Previous Next Contents

7. Performance, Tools & General Bone-headed Questions

  1. Q: I've created a RAID-0 device on /dev/sda2 and /dev/sda3. The device is a lot slower than a single partition. Isn't md a pile of junk?
    A: To have a RAID-0 device running a full speed, you must have partitions from different disks. Besides, putting the two halves of the mirror on the same disk fails to give you any protection whatsoever against disk failure.
  2. Q: I have 2 Brand X super-duper hard disks and a Brand Y controller. and am considering using md. Does it significantly increase the throughput? Is the performance really noticeable?
    A: The answer depends on the configuration that you use.
    Linux MD RAID-0 (striping) performance:

    Must wait for all disks to read/write the stripe.

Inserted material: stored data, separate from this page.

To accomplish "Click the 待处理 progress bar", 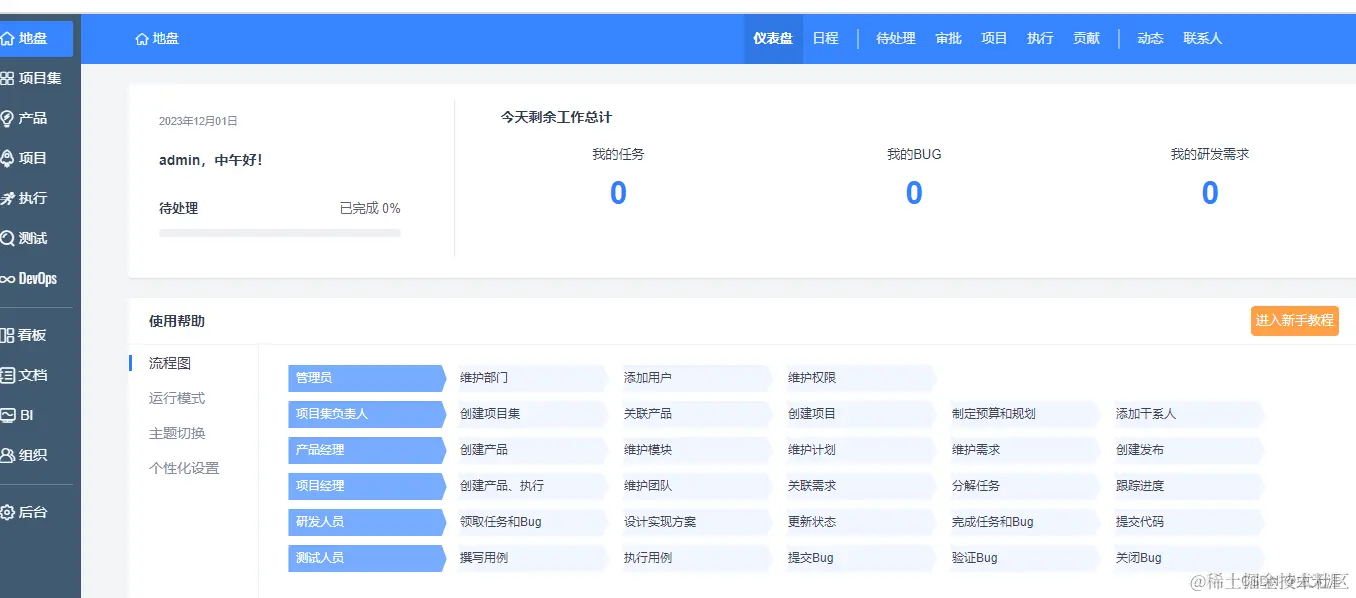I will pos(280,232).
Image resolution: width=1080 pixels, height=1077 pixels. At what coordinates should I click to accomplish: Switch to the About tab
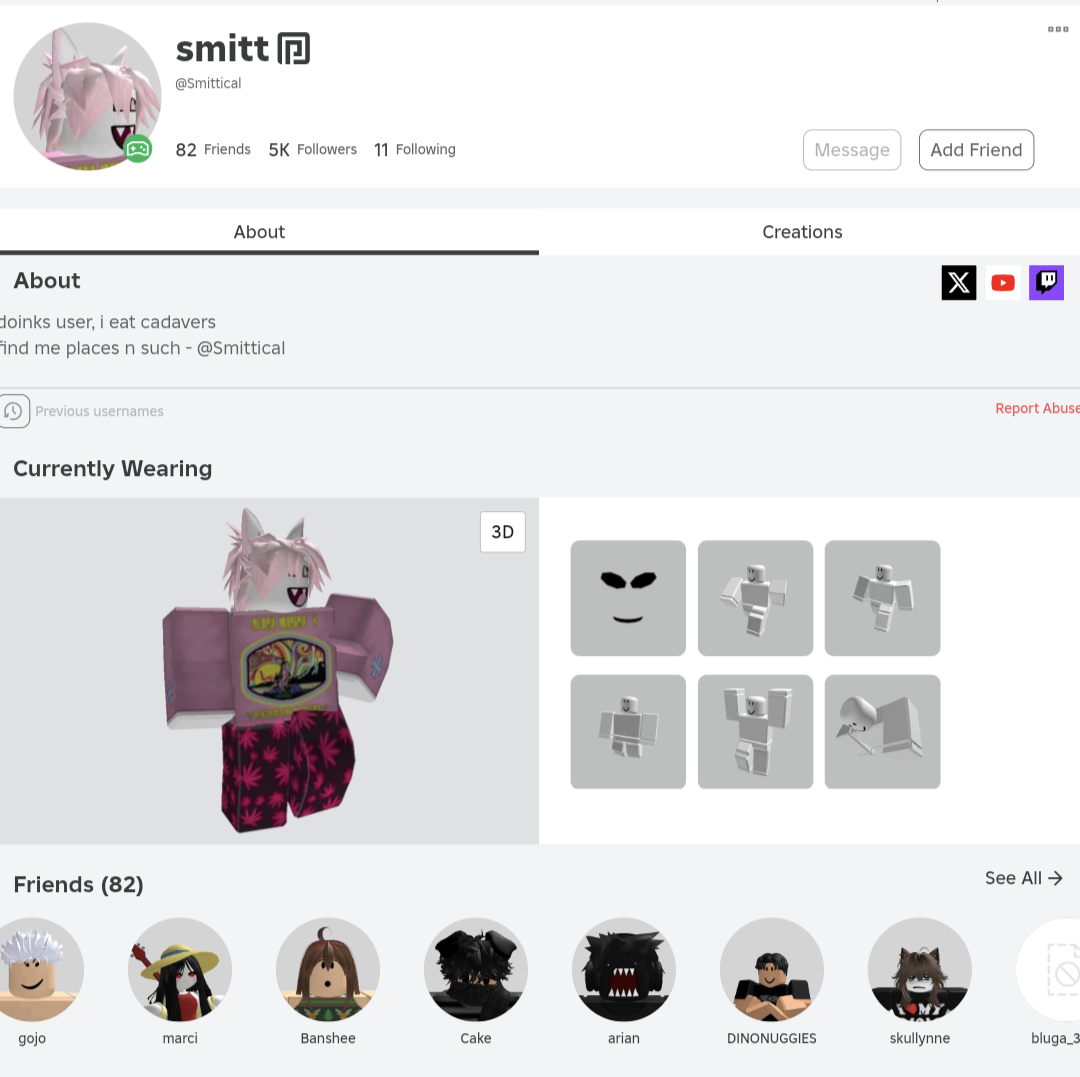tap(259, 232)
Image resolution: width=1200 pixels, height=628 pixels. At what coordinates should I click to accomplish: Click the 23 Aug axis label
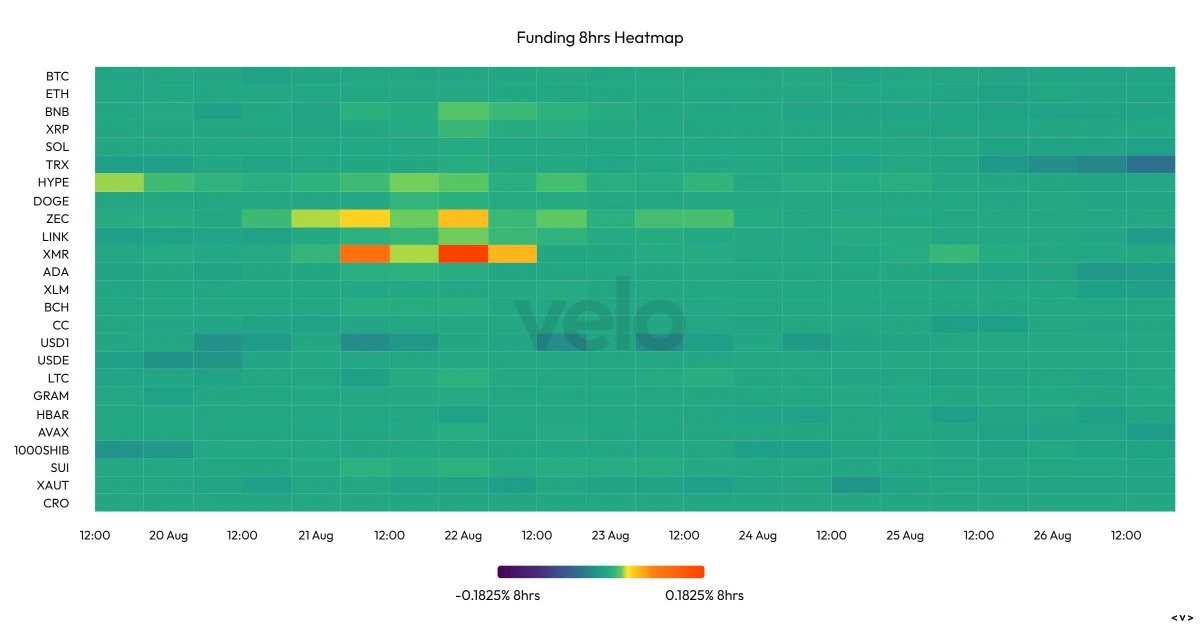coord(610,536)
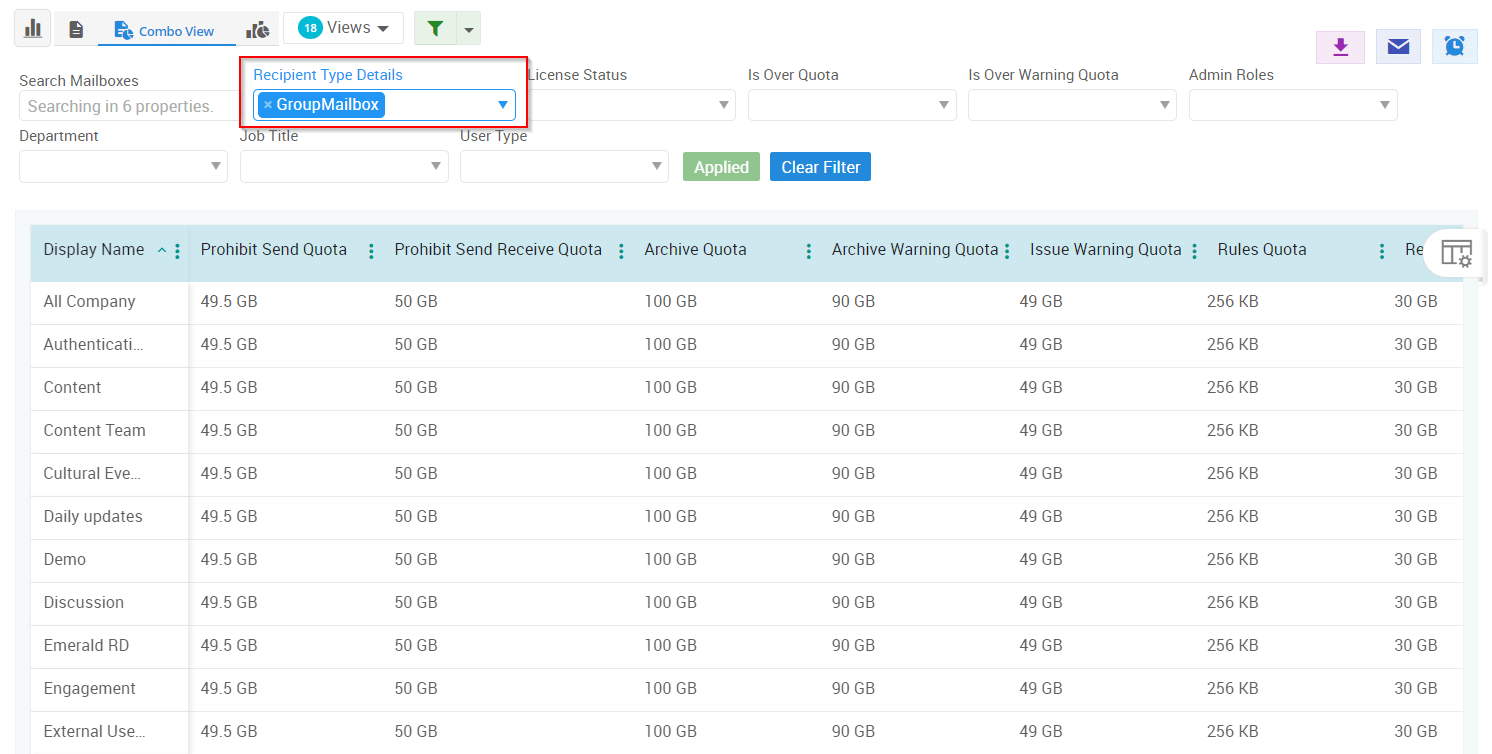Expand the Is Over Quota dropdown
This screenshot has width=1492, height=754.
[x=851, y=105]
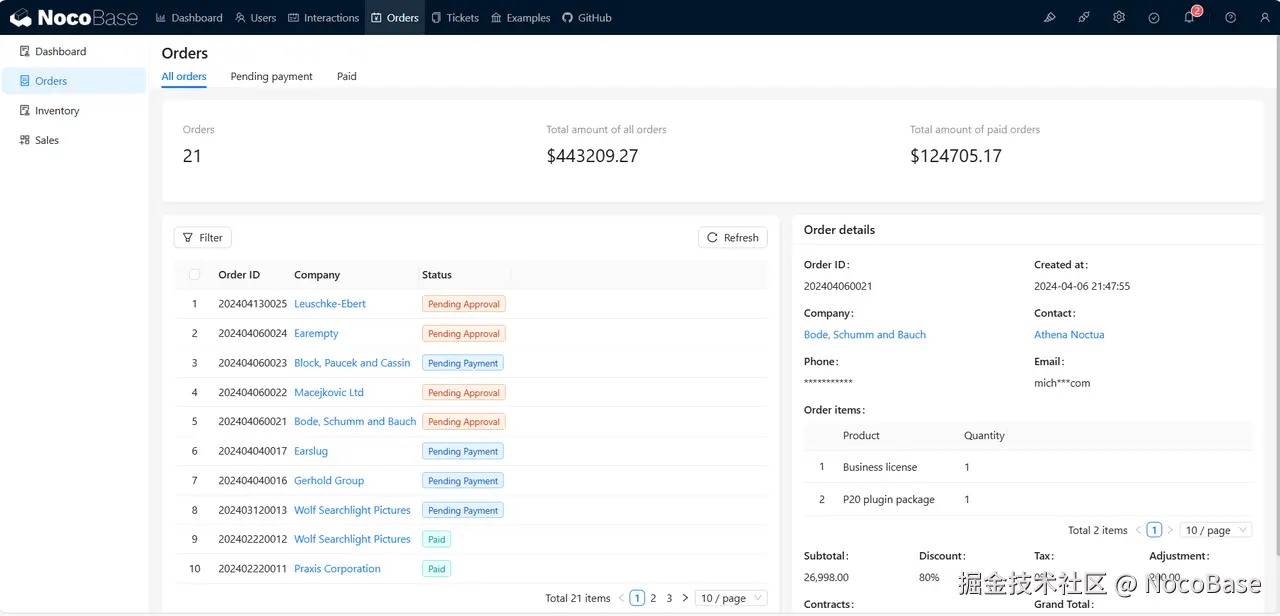Open the notifications bell icon

(x=1189, y=18)
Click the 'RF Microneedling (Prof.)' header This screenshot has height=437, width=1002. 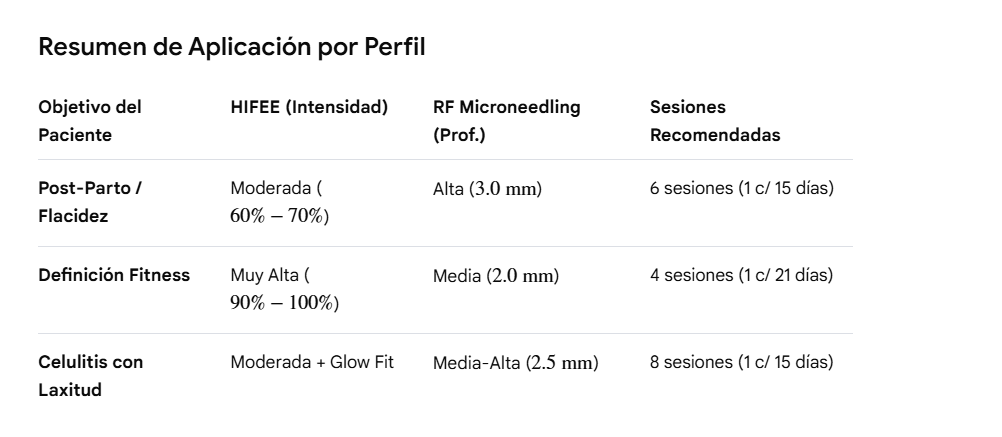[x=507, y=121]
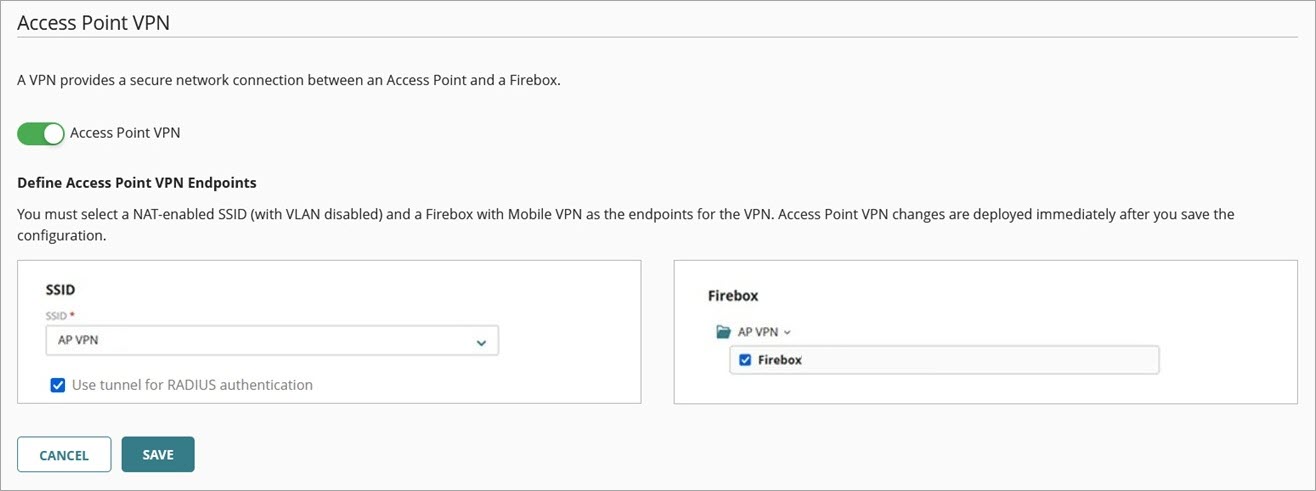1316x491 pixels.
Task: Click SAVE to apply the VPN configuration
Action: (x=158, y=455)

    Linux MD RAID-1 (mirroring) read performance:

    MD implements read balancing. In a low-IO situation, this won't change performance. But, with two disks in a high-IO environment, this could as much as double the read performance. For N disks in the mirror, this could improve performance N-fold.

    Linux MD RAID-1 (mirroring) write performance:

    Must wait for the write to occur to all of the disks in the mirror.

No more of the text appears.